WHAT NEEDS TO BE DONE: Can you render every line of the records below as a Markdown table, with the columns "Row" and "Line" and no blank lines?

SOURCE MATERIAL:
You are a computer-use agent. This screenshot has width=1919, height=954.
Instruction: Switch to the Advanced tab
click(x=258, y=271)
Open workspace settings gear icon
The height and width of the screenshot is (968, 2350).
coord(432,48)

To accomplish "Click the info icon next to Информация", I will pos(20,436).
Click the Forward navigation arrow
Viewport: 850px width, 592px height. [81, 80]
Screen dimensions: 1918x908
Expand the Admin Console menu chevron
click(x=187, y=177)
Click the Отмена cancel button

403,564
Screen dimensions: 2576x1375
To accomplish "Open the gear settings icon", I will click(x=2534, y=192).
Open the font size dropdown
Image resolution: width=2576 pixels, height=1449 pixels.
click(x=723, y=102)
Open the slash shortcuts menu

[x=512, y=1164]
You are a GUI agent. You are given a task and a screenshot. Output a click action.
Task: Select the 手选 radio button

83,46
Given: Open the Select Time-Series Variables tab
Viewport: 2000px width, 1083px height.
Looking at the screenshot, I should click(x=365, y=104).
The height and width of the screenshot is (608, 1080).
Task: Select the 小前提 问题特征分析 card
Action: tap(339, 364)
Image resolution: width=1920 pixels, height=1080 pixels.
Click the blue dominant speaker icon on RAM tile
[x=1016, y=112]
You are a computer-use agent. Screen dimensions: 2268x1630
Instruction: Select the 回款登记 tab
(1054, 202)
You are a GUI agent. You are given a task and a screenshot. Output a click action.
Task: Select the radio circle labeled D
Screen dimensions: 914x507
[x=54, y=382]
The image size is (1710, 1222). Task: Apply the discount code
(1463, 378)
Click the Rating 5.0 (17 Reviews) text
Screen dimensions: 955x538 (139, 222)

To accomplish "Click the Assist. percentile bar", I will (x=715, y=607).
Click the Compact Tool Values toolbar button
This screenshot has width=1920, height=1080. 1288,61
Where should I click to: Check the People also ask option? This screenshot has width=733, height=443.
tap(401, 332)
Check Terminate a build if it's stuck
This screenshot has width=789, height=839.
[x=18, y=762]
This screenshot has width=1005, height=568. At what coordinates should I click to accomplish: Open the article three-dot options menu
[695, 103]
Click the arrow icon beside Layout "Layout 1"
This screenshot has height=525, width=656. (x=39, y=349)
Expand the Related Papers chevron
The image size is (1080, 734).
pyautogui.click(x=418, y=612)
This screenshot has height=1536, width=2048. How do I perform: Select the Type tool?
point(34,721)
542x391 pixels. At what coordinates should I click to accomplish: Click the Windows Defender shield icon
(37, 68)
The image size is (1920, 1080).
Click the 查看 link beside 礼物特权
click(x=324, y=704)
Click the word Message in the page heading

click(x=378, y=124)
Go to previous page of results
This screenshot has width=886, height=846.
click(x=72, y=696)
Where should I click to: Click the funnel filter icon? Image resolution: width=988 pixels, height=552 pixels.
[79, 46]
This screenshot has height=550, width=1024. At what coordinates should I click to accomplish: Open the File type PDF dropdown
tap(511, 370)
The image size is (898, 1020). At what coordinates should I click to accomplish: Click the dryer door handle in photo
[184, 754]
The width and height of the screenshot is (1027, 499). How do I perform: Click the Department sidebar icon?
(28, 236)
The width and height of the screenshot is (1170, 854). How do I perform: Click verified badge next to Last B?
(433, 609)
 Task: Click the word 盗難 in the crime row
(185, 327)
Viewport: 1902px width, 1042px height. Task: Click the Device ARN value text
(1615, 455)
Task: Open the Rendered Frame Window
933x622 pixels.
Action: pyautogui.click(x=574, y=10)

COMPLETE RESPONSE:
| Row | Line |
|---|---|
| 1 | You are a computer-use agent. This screenshot has width=1919, height=954. |
| 2 | Instruction: Switch to the Advanced tab |
| 3 | click(x=258, y=271) |
| 4 | Open workspace settings gear icon |
| 5 | The height and width of the screenshot is (968, 2350). |
| 6 | coord(432,48) |
| 7 | To accomplish "Click the info icon next to Информация", I will pos(20,436). |
| 8 | Click the Forward navigation arrow |
| 9 | Viewport: 850px width, 592px height. [81, 80] |
| 10 | Screen dimensions: 1918x908 |
| 11 | Expand the Admin Console menu chevron |
| 12 | click(x=187, y=177) |
| 13 | Click the Отмена cancel button |
| 14 | 403,564 |
| 15 | Screen dimensions: 2576x1375 |
| 16 | To accomplish "Open the gear settings icon", I will click(x=2534, y=192). |
| 17 | Open the font size dropdown |
| 18 | Image resolution: width=2576 pixels, height=1449 pixels. |
| 19 | click(x=723, y=102) |
| 20 | Open the slash shortcuts menu |
| 21 | [x=512, y=1164] |
| 22 | You are a GUI agent. You are given a task and a screenshot. Output a click action. |
| 23 | Task: Select the 手选 radio button |
| 24 | 83,46 |
| 25 | Given: Open the Select Time-Series Variables tab |
| 26 | Viewport: 2000px width, 1083px height. |
| 27 | Looking at the screenshot, I should click(x=365, y=104). |
| 28 | The height and width of the screenshot is (608, 1080). |
| 29 | Task: Select the 小前提 问题特征分析 card |
| 30 | Action: tap(339, 364) |
| 31 | Image resolution: width=1920 pixels, height=1080 pixels. |
| 32 | Click the blue dominant speaker icon on RAM tile |
| 33 | [x=1016, y=112] |
| 34 | You are a computer-use agent. Screen dimensions: 2268x1630 |
| 35 | Instruction: Select the 回款登记 tab |
| 36 | (1054, 202) |
| 37 | You are a GUI agent. You are given a task and a screenshot. Output a click action. |
| 38 | Task: Select the radio circle labeled D |
| 39 | Screen dimensions: 914x507 |
| 40 | [x=54, y=382] |
| 41 | The image size is (1710, 1222). Task: Apply the discount code |
| 42 | (1463, 378) |
| 43 | Click the Rating 5.0 (17 Reviews) text |
| 44 | Screen dimensions: 955x538 (139, 222) |
| 45 | To accomplish "Click the Assist. percentile bar", I will (x=715, y=607). |
| 46 | Click the Compact Tool Values toolbar button |
| 47 | This screenshot has width=1920, height=1080. 1288,61 |
| 48 | Where should I click to: Check the People also ask option? This screenshot has width=733, height=443. |
| 49 | tap(401, 332) |
| 50 | Check Terminate a build if it's stuck |
| 51 | This screenshot has width=789, height=839. |
| 52 | [x=18, y=762] |
| 53 | This screenshot has width=1005, height=568. At what coordinates should I click to accomplish: Open the article three-dot options menu |
| 54 | [695, 103] |
| 55 | Click the arrow icon beside Layout "Layout 1" |
| 56 | This screenshot has height=525, width=656. (x=39, y=349) |
| 57 | Expand the Related Papers chevron |
| 58 | The image size is (1080, 734). |
| 59 | pyautogui.click(x=418, y=612) |
| 60 | This screenshot has height=1536, width=2048. How do I perform: Select the Type tool? |
| 61 | point(34,721) |
| 62 | 542x391 pixels. At what coordinates should I click to accomplish: Click the Windows Defender shield icon |
| 63 | (37, 68) |
| 64 | The image size is (1920, 1080). |
| 65 | Click the 查看 link beside 礼物特权 |
| 66 | click(x=324, y=704) |
| 67 | Click the word Message in the page heading |
| 68 | click(x=378, y=124) |
| 69 | Go to previous page of results |
| 70 | This screenshot has width=886, height=846. |
| 71 | click(x=72, y=696) |
| 72 | Where should I click to: Click the funnel filter icon? Image resolution: width=988 pixels, height=552 pixels. |
| 73 | [79, 46] |
| 74 | This screenshot has height=550, width=1024. At what coordinates should I click to accomplish: Open the File type PDF dropdown |
| 75 | tap(511, 370) |
| 76 | The image size is (898, 1020). At what coordinates should I click to accomplish: Click the dryer door handle in photo |
| 77 | [184, 754] |
| 78 | The width and height of the screenshot is (1027, 499). How do I perform: Click the Department sidebar icon? |
| 79 | (28, 236) |
| 80 | The width and height of the screenshot is (1170, 854). How do I perform: Click verified badge next to Last B? |
| 81 | (433, 609) |
| 82 |  Task: Click the word 盗難 in the crime row |
| 83 | (185, 327) |
| 84 | Viewport: 1902px width, 1042px height. Task: Click the Device ARN value text |
| 85 | (1615, 455) |
| 86 | Task: Open the Rendered Frame Window |
| 87 | 933x622 pixels. |
| 88 | Action: pyautogui.click(x=574, y=10) |